13 outubro 2022

Vais de choça...vais!...

 



Eu sou o segundo filho de uma família de quatro irmãos, os três primeiros muito próximos uns dos outros em idades, o mais novo nem sequer era nascido na altura.

Lisboa, talvez corresse o ano de 1963, bairro de Alvalade, mandado construir pelo regime de Salazar, todos os apartamentos tinham um quintal. A família habitava o segundo andar de um prédio de dois andares numa rua transversal a uma das avenidas principais de Alvalade - a Avenida da Igreja.

Certa noite, devia ser primavera ou verão, cerca da uma da manhã, eu e o irmão a seguir a mim, ouvimos ruídos nos quintais. Eu teria nove ou dez anos, ele sete ou oito. No maior silêncio, abrimos a janela para ver o que se passava lá em baixo. E deparámos com um tipo a roubar galinhas num quintal.

Pela primeira vez, nós víamos um verdadeiro ladrão, uma figura que até aí só existia na nossa imaginação de crianças. Cheios de medo, ficámos sem saber o que fazer. Chamar os pais, que já dormiam, não era opção porque nós próprios não éramos supostos estar acordados àquela hora da noite.

Então, decidimos ir chamar a única autoridade que sobrava, por assim dizer, a autoridade subsidiária, o nosso irmão mais velho, que era o mais dorminhoco de todos, e que dormia profundamente, alheio a tudo aquilo que se passava lá em baixo no quintal. 

Abanámo-lo o suficiente para ele acordar, dissemos-lhe, com o devido pânico e quase ao ouvido, o que estava a acontecer - havia um ladrão no quintal a roubar galinhas à vizinha -, e lá o conseguimos acordar. 

Ele teria na altura uns onze ou doze anos.
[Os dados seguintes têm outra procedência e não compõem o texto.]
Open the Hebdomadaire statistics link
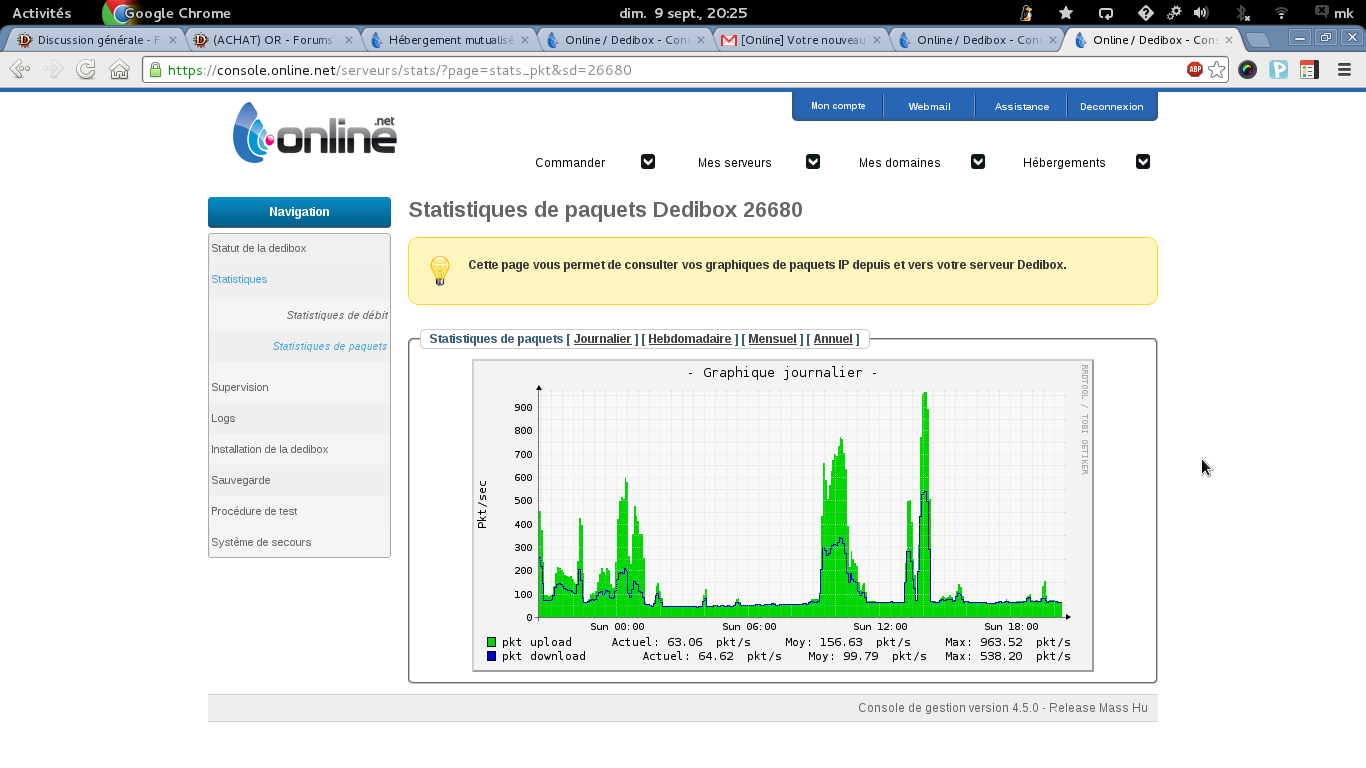 pyautogui.click(x=690, y=339)
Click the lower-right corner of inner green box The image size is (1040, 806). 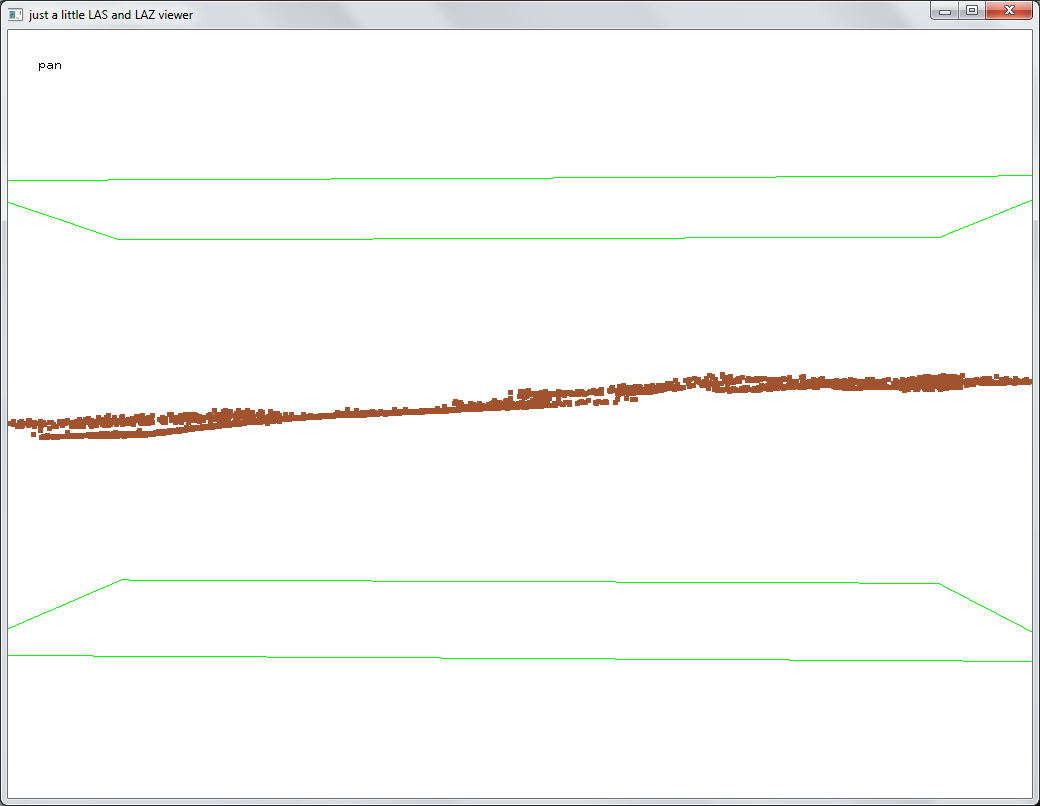(939, 584)
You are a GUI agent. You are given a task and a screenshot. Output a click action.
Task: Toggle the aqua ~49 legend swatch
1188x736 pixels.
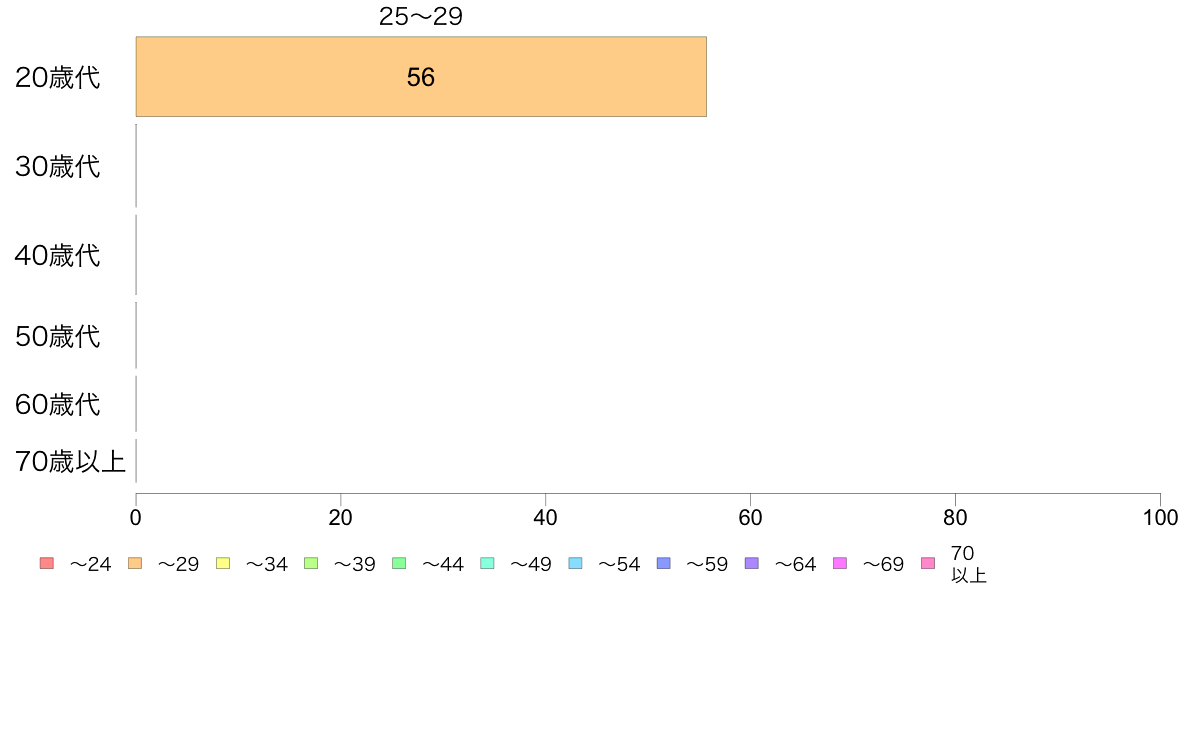(487, 563)
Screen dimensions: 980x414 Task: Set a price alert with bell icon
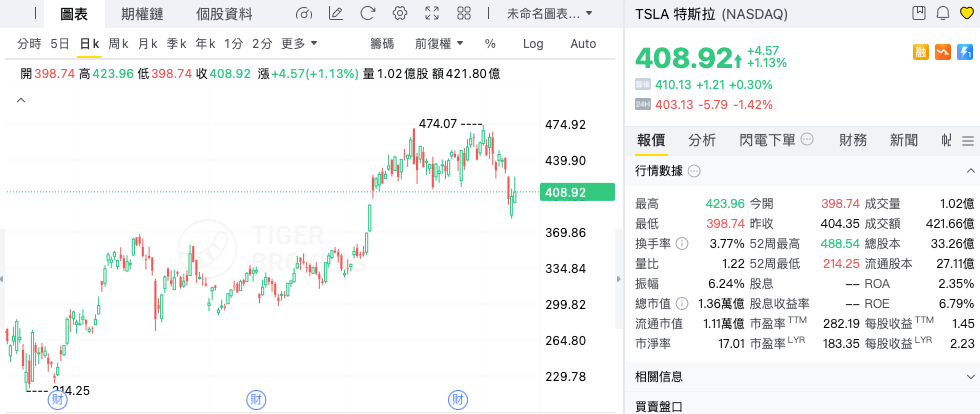942,14
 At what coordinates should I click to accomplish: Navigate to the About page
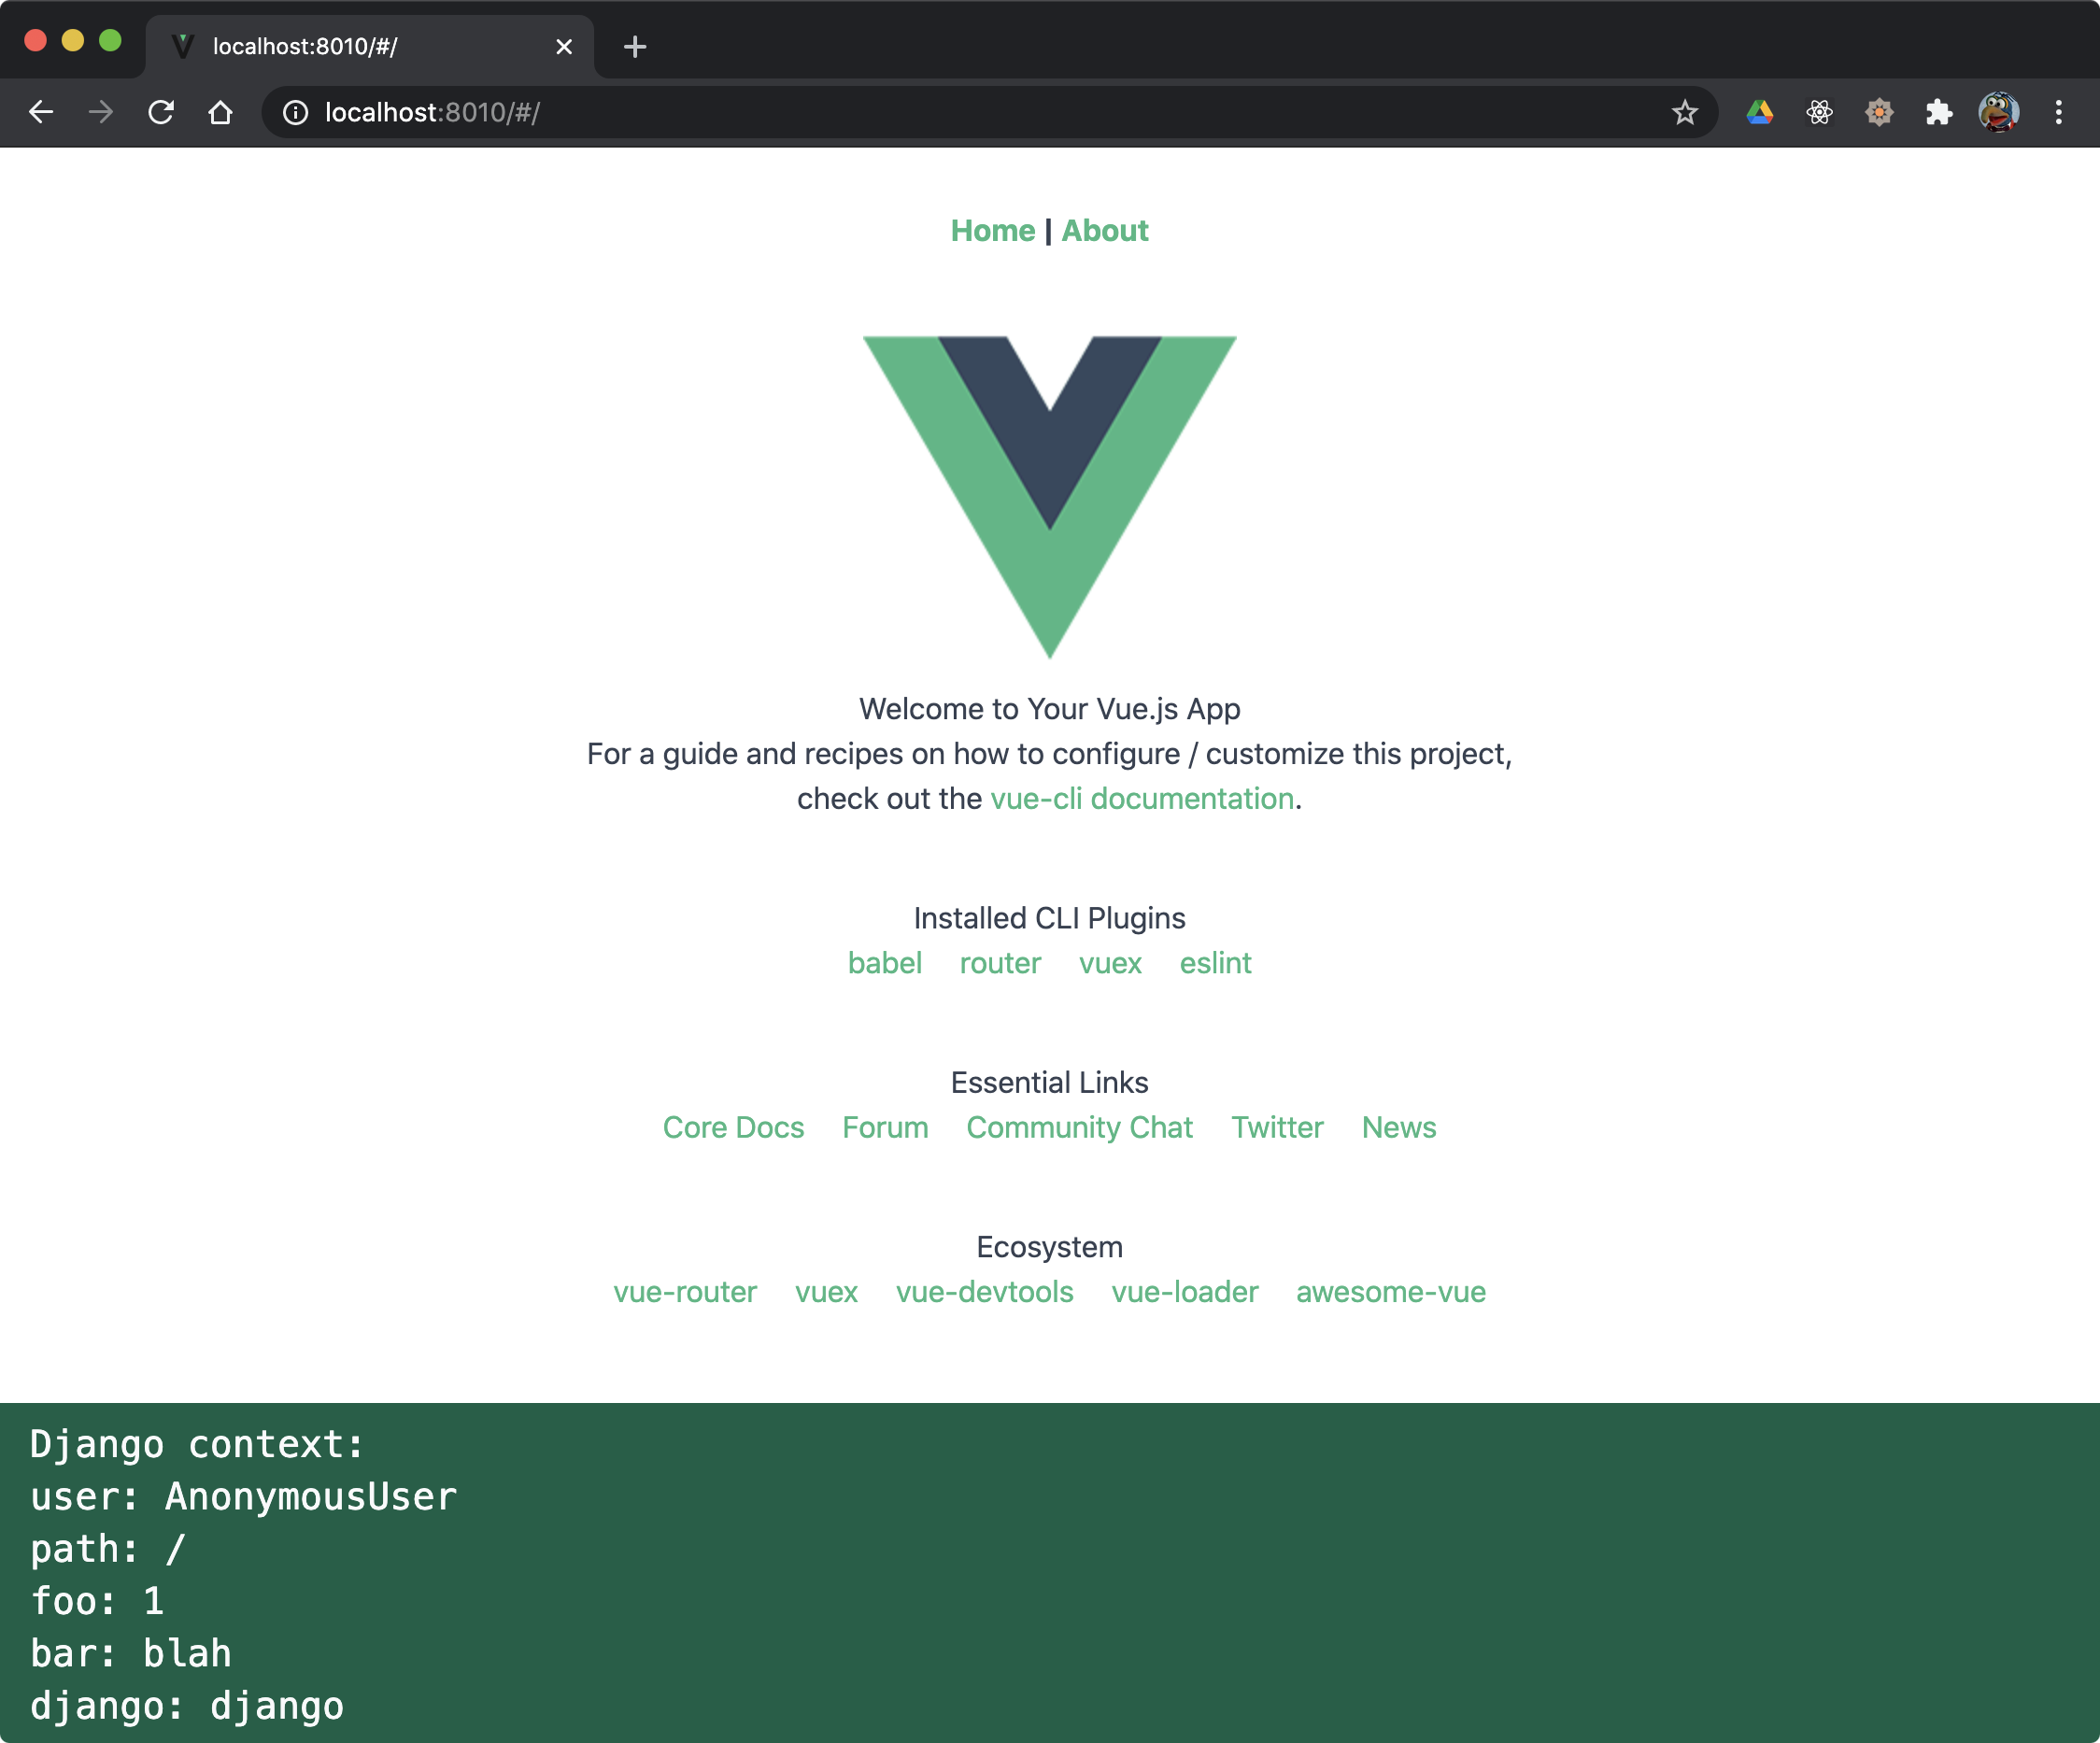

Levantou-se estremunhado, assomou à janela e gritou com voz impositiva para o meliante lá em baixo:

-Vais de choça...vais!...,

o qual, surpreendido, ao ouvir isto, fugiu a sete pés.

Tendo dito isto, deu meia volta, enfiou-se de novo na cama e voltou a dormir como se nada tivesse acontecido.

O episódio ficou para sempre gravado nas memórias da família.

Foi esta história que me ocorreu quando li as últimas declarações do juiz Pedro Vaz Patto à Rádio Renascença a propósito do encobrimento de crimes sexuais na Igreja, e a que faço referência no post anterior (cf. aqui).